Johnson & Johnson spent the next several decades issuing public assurances that its talcum powders were asbestos-free.

A major reason J&J keeps losing in court over the proposed link between nearly daily use of Shower to Shower and Baby Powder for feminine hygiene is because strong science shows that talc fiber can enter women’s bodies and damage organs. Also, the body has no mechanism for expelling talc fibers.

The same science supports the link between exposure to asbestos fibers and the development of mesothelioma. Stephen Lanzo, who is currently dying from that incurable disease, had used J&J talcum powder some ten thousand times in his life. Jurors accepted the contention that this exposed him to mesothelioma-causing amounts of asbestos, in part because Johnson & Johnson failed to offer warnings.

J&J’s attorneys attempted to argue that Lanzo had other dangerous exposures to asbestos from insulation in the basement of his home and at the elementary school he attended. Jurors dismissed those sources of asbestos as minimal, out of the plaintiff’s control, and, ultimately, removed when they were identified.

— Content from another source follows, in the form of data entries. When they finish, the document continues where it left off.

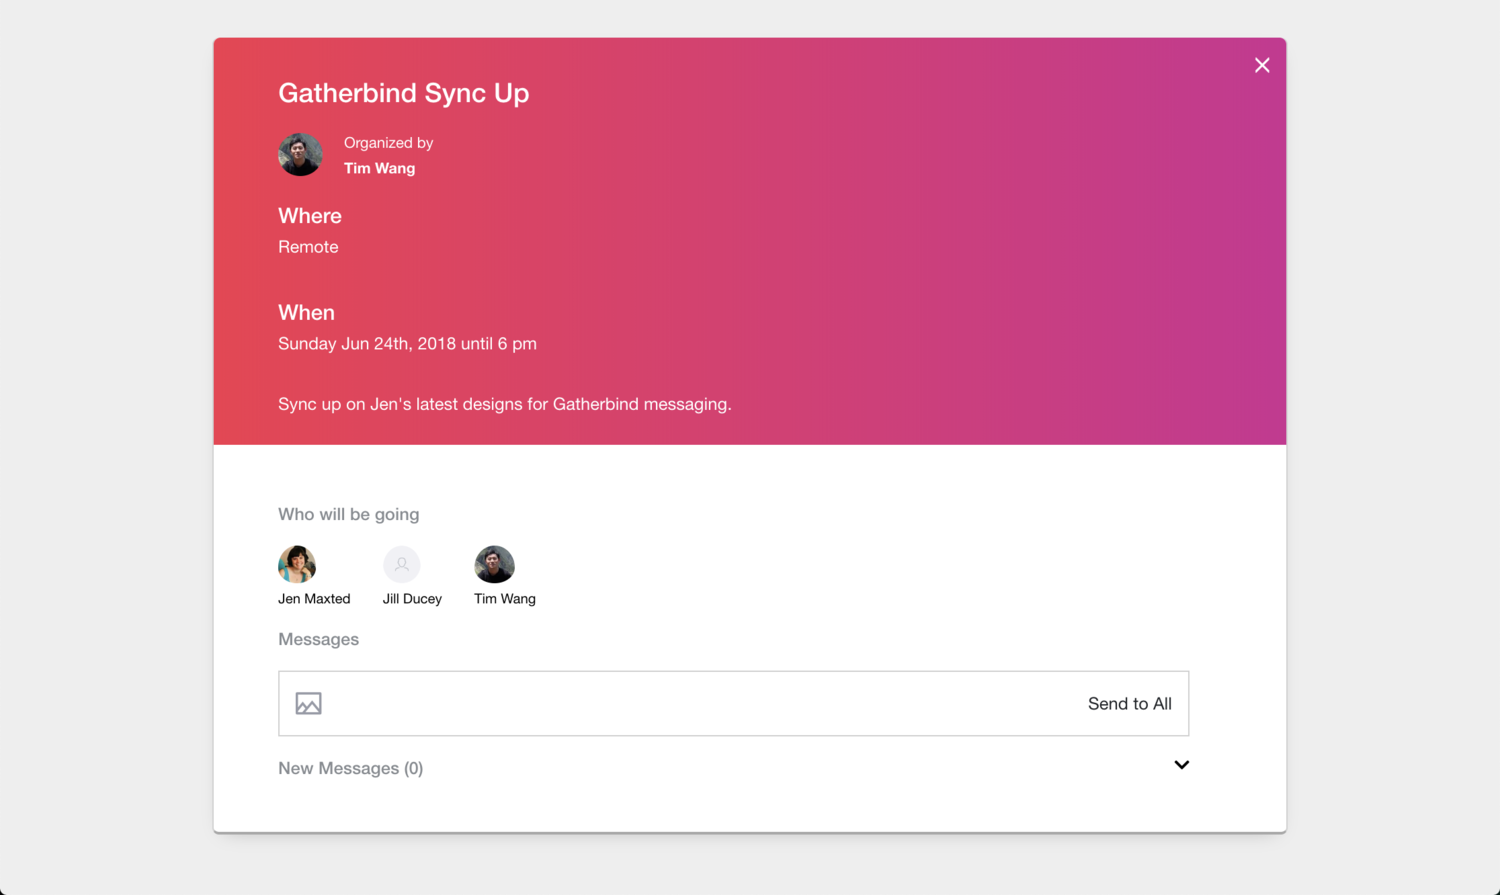Click Tim Wang's avatar in the attendee list
Viewport: 1500px width, 895px height.
[x=494, y=565]
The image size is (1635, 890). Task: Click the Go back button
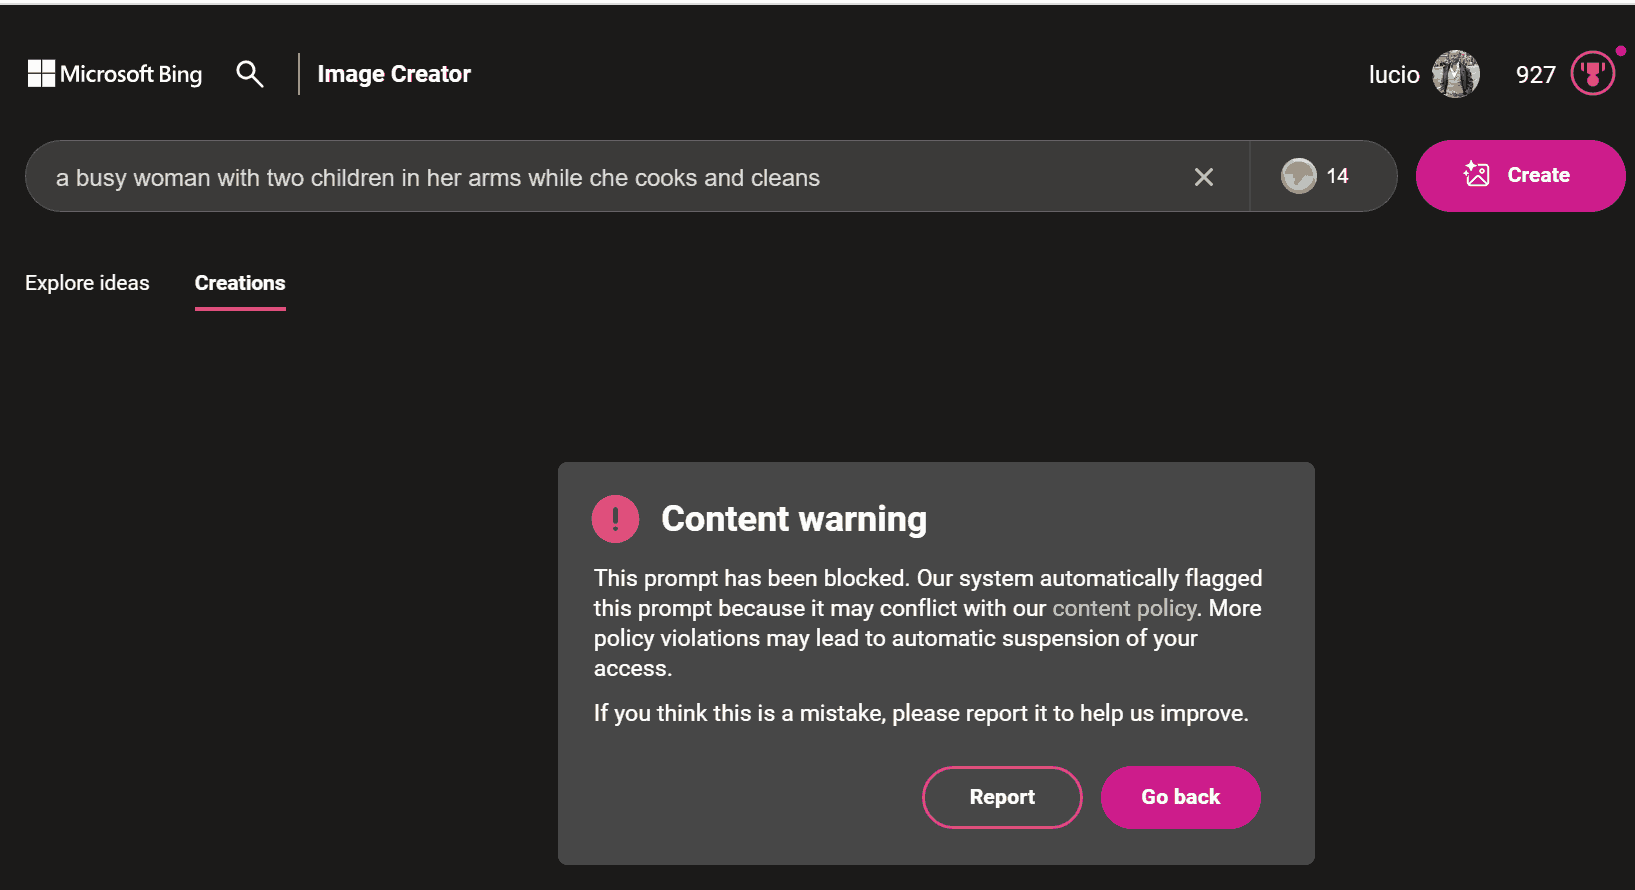tap(1181, 797)
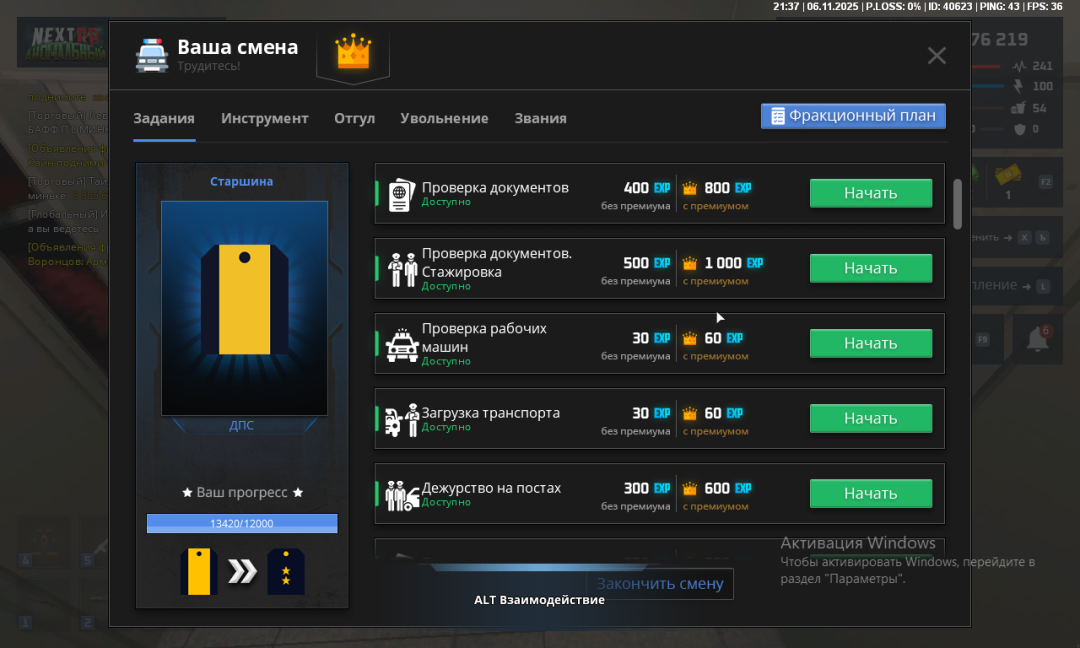
Task: Click the police car icon next to Ваша смена
Action: pos(152,56)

As a Virginia-based dangerous and defective lawyer, I congratulate the Lanzos’ plaintiffs’ attorneys Moshe Maimon of Levy, Kronigsberg and Joseph Satterley of Kazan, McClain, Satterly & Greenwood for not letting J&J escape its responsibility for failing to warn a loyal customer of the life-threatening danger he faced. Also, as an attorney who has helped many retired railroads workers and families of deceased railroaders hold their employers and parts suppliers accountable for doing too little to protect workers from asbestos exposures, I am glad that another intentionally hidden mesothelioma risk has been brought to light.